Una solución eficiente y sostenible para los residuos nucleares

El problema de la gestión de los residuos de las centrales es técnicamente compleja y políticamente ingrata, pero también ineludible

Tras un largo y accidentado proceso que ha durado más de una década y ha incluido el paso por los tribunales, el almacén temporal centralizado (ATC) de residuos nucleares que Enresa, la empresa pública que gestiona los residuos radiactivos, proyectaba construir en Villar de Cañas (Cuenca) muy probablemente no verá la luz. En el marco del nuevo Plan de Residuos Radiactivos, Enresa estudia dos posibles soluciones para sustituirlo: construir tres almacenes temporales distribuidos (ATD), que agruparían la gestión de los residuos de varias centrales –uno en Cataluña, otro en Almaraz (Cáceres) y otro en Garoña (Burgos)–, o mantener el modelo de los actuales almacenes temporales individuales (ATI), que tienen prácticamente todas las centrales, pero mejorados. De momento, y dado que ambos modelos tienen pros y contras no desdeñables, ni Enresa ni el Gobierno se han decantado por una solución, como tampoco han explicado oficialmente las razones que han llevado a desechar la construcción del ATC de Villar de Cañas y el coste real que tiene esa decisión. Como consecuencia de la paralización del proyecto, Enresa deberá devolver a las empresas constructoras de la obra civil principal del proyectado almacén los avales que presentaron en 2014 por valor de 26,8 millones de euros, además de reintegrarles el coste financiero que corresponda y que podría oscilar a priori entre 600.000 y 1,13 millones de euros.

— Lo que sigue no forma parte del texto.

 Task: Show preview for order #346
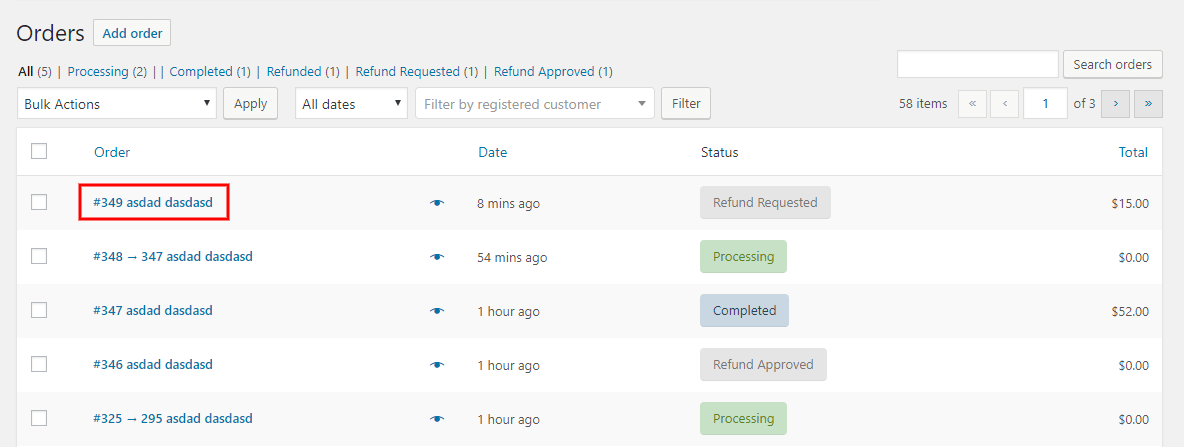click(437, 365)
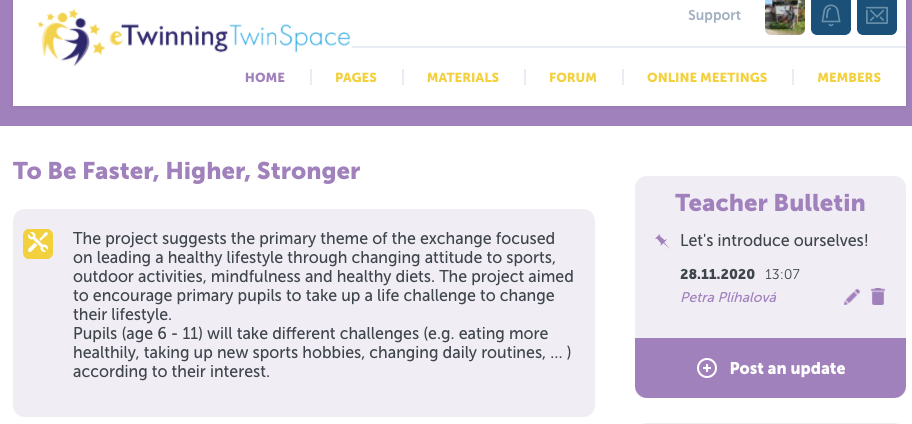Viewport: 912px width, 424px height.
Task: Go to the HOME tab
Action: tap(265, 77)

El problema de la gestión de los residuos nucleares es técnicamente complejo y políticamente ingrato, una suerte de patata caliente que ningún Gobierno quiere asumir con gusto. Pero se trata también de una cuestión seria e ineludible, que urge resolver cuanto antes de la forma más eficiente posible y con costes razonables. De momento, la factura que ha consumido el proyecto del ATC de Villar de Cañas desde que fue aprobado en 2011 –y que no se limita al tiempo perdido, sino que incluye el coste económico que traerá consigo la cancelación y el resarcimiento de costes a las empresas– no solo debe ser explicada por el Gobierno, sino que debe servir para impulsar de una vez por todas una solución eficaz y sostenible al problema de los residuos nucleares. Pese a que la energía nuclear es una fuente en retroceso en una Europa que avanza hacia un horizonte de descarbonización y energías limpias, las centrales en activo seguirán generando y acumulando unos residuos altamente contaminantes que es necesario gestionar. Para ese objetivo, la transparencia, la eficiencia y la responsabilidad deben primar sobre los obstáculos y las reticencias políticas.